Radke was asked by the Harry James estate to do a memorial tour for the estate and Columbia Records. He has directed the orchestra since.

I had the good fortune to hear Radke and the Harry James Orchestra Sunday, at Dodson Auditorium. One only had to shut their eyes as the band played and Radke's horn hit those high, impossible notes and held them for an insurmountable time.

It was spellbinding! The crowded auditorium was silent. Attentive, caught in a moment of time so near and dear to so many. Bursting into gales of "yeas" and applause as each familiar piece was played.

During his performance, Radke had every man and woman veteran stand up and be recognized thanking them profusely for their service to our country. And sharing stories of war, one of which was told him as he taught a class in Seattle, WA, where he retired after 39 years of teaching.

Radke asked if anyone remembered where they were the first time they ever heard "I'll Always Love You." He told us one man in his class raised his hand and said he had been a pilot in WWII and his aircraft went down in Italy. An Italian farmer and his son picked up the pilot, hid his parachute and took him to the root cellar basement in their home. He stayed there, scared, for three days living on water, bread and soups. On that third day, the farmer brought him upstairs for dinner and told him that this was the night the resistance would try to get him back to his people.
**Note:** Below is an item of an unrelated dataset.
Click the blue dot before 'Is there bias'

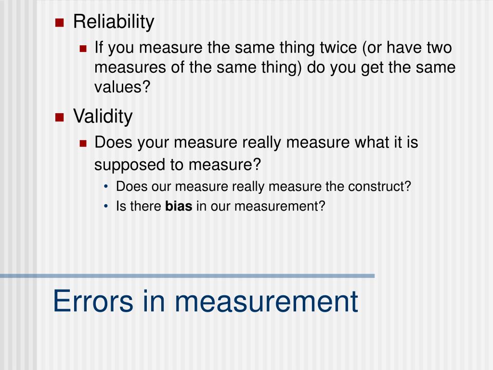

He took an old radio down, turned its scratchy dial to BBC, and the soldier heard Harry James play that song. The soldier was 18, and saddened by the remembrances of all those left behind he loved and missed; his parents, his siblings, his friends, other family, everything just washed over him in that moment.
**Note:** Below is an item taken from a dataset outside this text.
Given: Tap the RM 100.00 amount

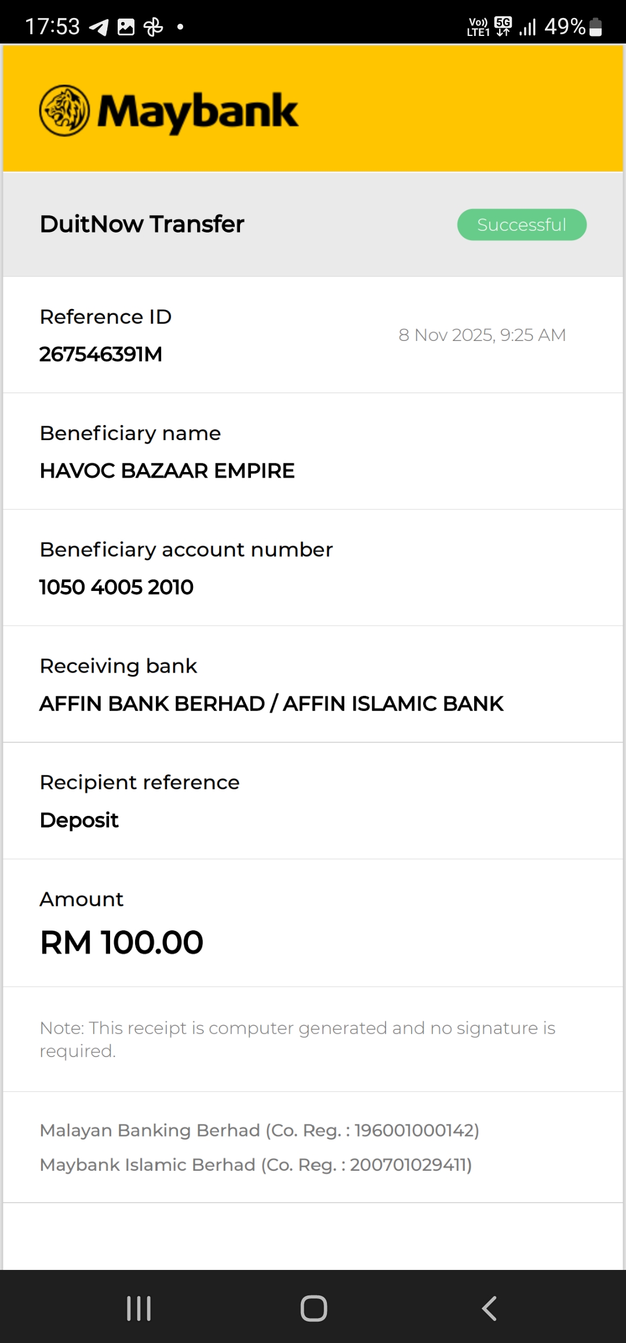Looking at the screenshot, I should [122, 942].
That is what Harry James did. And that is what Radke did Sunday for a large audience. It was also when I knew that these rare performances enjoyed by those actually around in that era was coming to an end. The songs are still taught in band classes, but for the style. The nostalgia of that day, and those times will soon live in history only, as they are so interwoven with the days of WWII. Yes, it was a different time and the stuff nostalgia clings to so lovingly and desperately.